— What to produce —
Convert the data, from its first line through the line containing "Action: [127, 122]", into a Markdown table with the columns Row and Line. Give one numbered row per line, skip blank lines, and leave the pictures out.

— Extracted material —
—————
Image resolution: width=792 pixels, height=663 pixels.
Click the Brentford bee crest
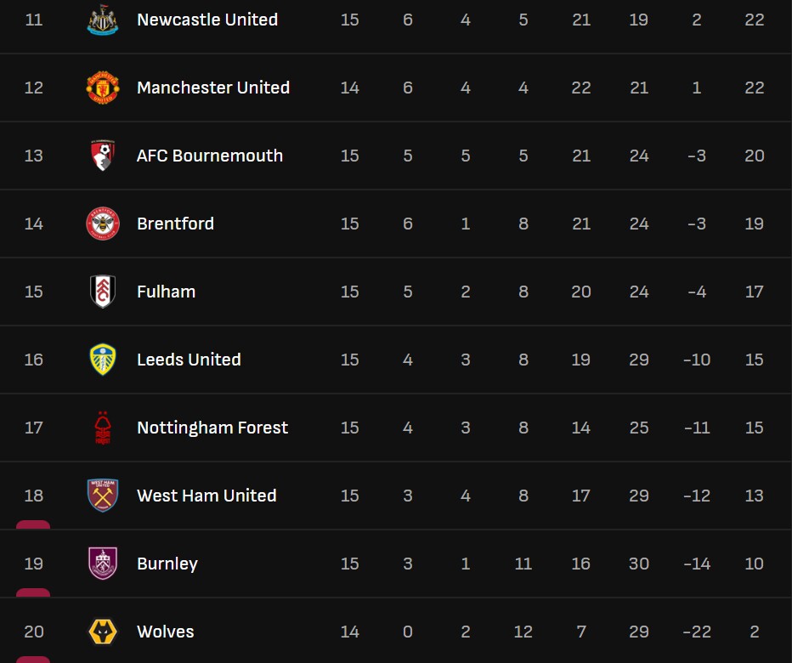pos(103,224)
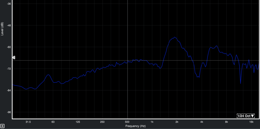The height and width of the screenshot is (129, 260).
Task: Click the 500 frequency axis label
Action: [127, 122]
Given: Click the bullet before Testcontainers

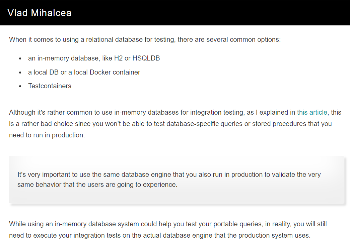Looking at the screenshot, I should pyautogui.click(x=20, y=86).
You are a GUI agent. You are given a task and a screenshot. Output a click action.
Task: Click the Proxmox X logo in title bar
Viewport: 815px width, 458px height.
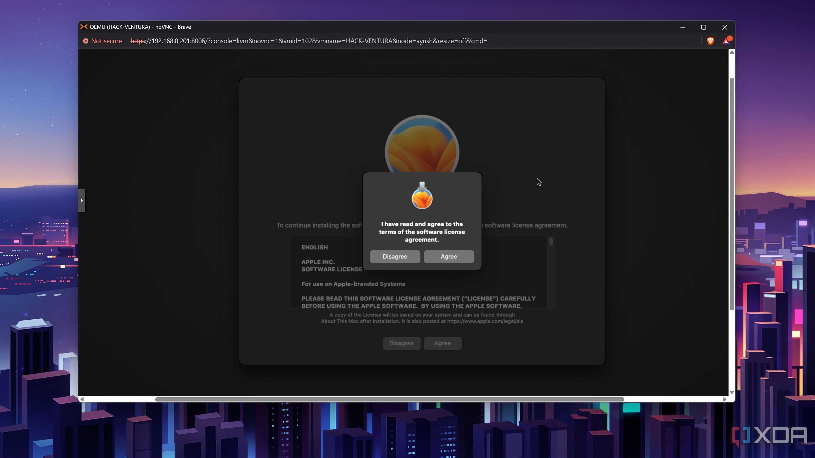point(84,27)
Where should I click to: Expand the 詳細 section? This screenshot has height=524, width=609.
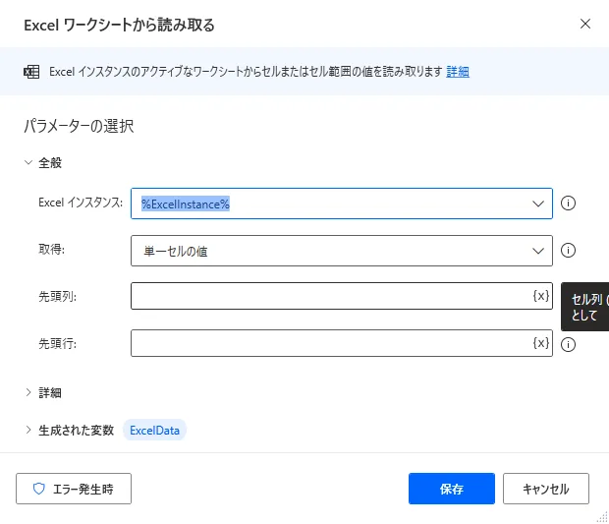pos(28,392)
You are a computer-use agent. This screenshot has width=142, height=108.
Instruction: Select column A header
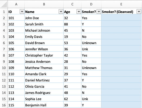(x=16, y=4)
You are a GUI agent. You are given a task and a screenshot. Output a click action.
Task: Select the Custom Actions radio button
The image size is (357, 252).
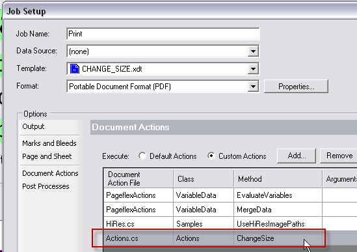(x=211, y=156)
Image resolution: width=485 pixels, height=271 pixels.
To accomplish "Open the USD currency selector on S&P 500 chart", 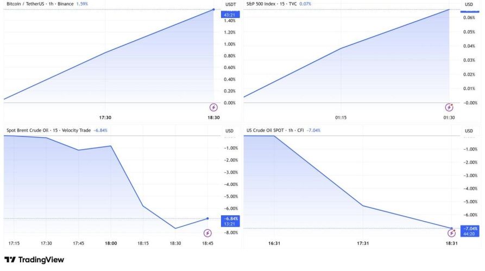I will tap(469, 5).
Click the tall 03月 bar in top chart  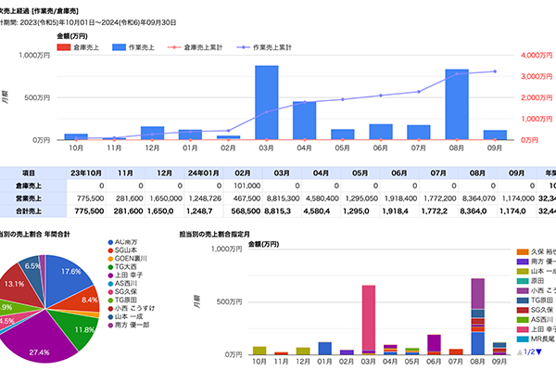[266, 102]
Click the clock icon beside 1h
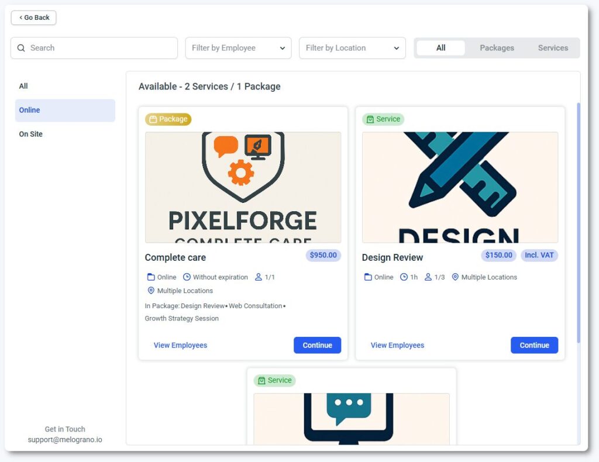Screen dimensions: 599x462 click(404, 277)
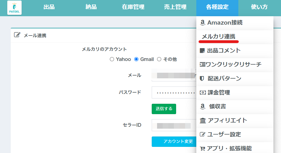Click the Amazon icon beside 領収書
Screen dimensions: 281x153
[x=202, y=107]
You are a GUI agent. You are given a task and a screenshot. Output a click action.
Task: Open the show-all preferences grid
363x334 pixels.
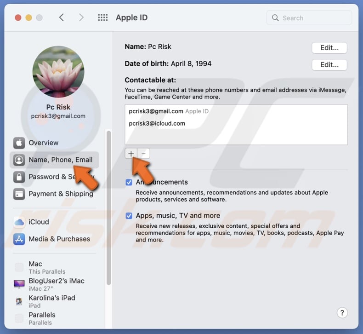(x=103, y=17)
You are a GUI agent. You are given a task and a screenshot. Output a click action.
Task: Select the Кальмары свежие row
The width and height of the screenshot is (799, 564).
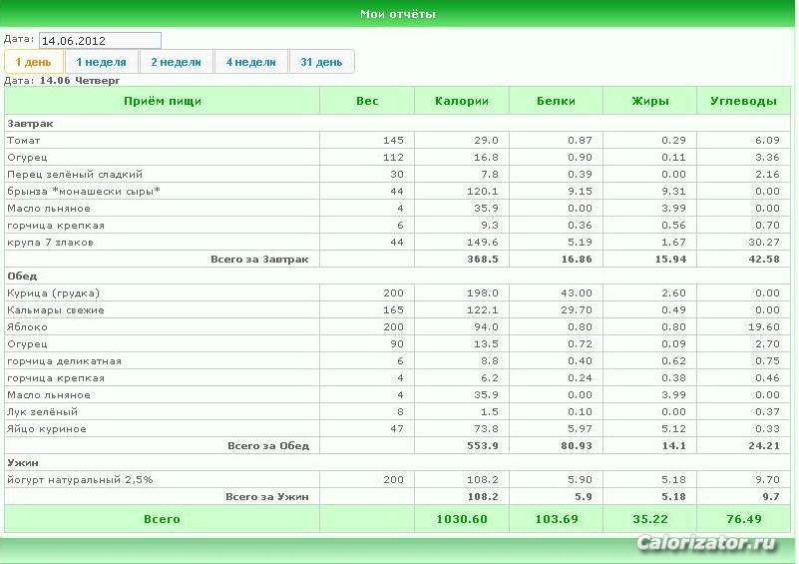point(397,310)
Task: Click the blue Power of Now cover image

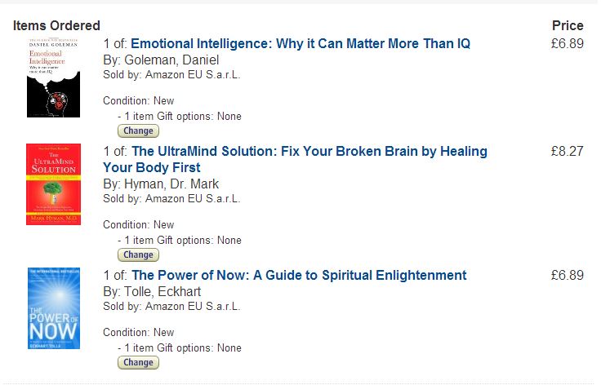Action: tap(54, 308)
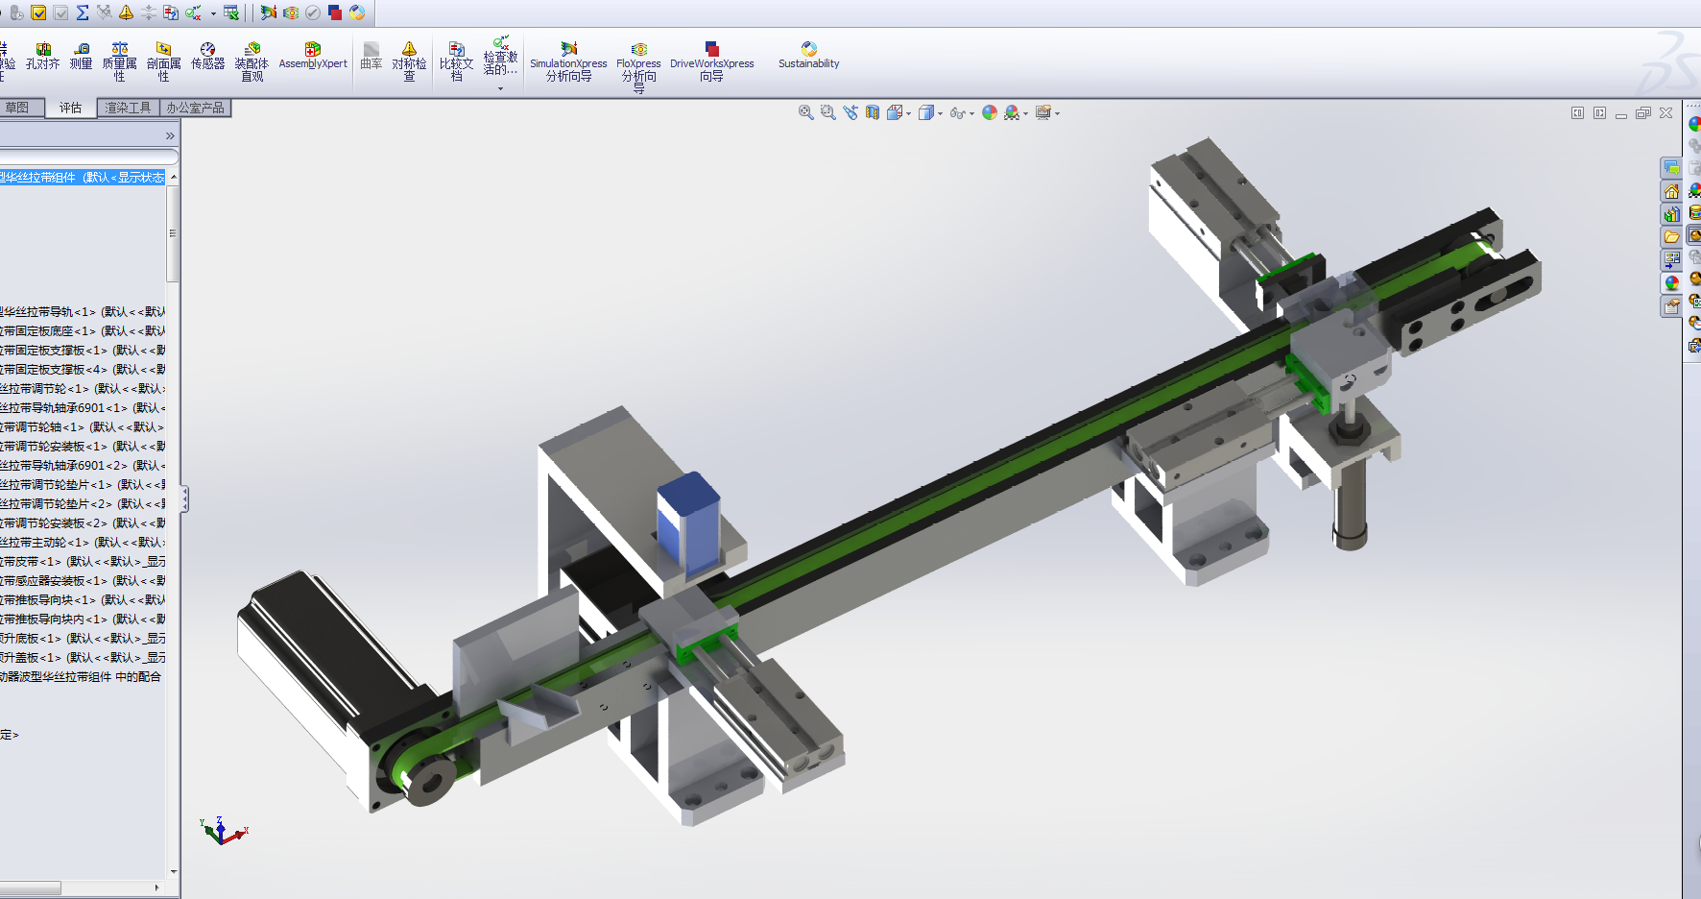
—————
— Response to this task —
| Row | Line |
|---|---|
| 1 | Image resolution: width=792 pixels, height=663 pixels. |
| 2 | Click the Brentford bee crest |
| 3 | pos(103,224) |
| 4 | The height and width of the screenshot is (129, 260). |
| 5 | Task: Click the 500 frequency axis label |
| 6 | Action: [127, 122] |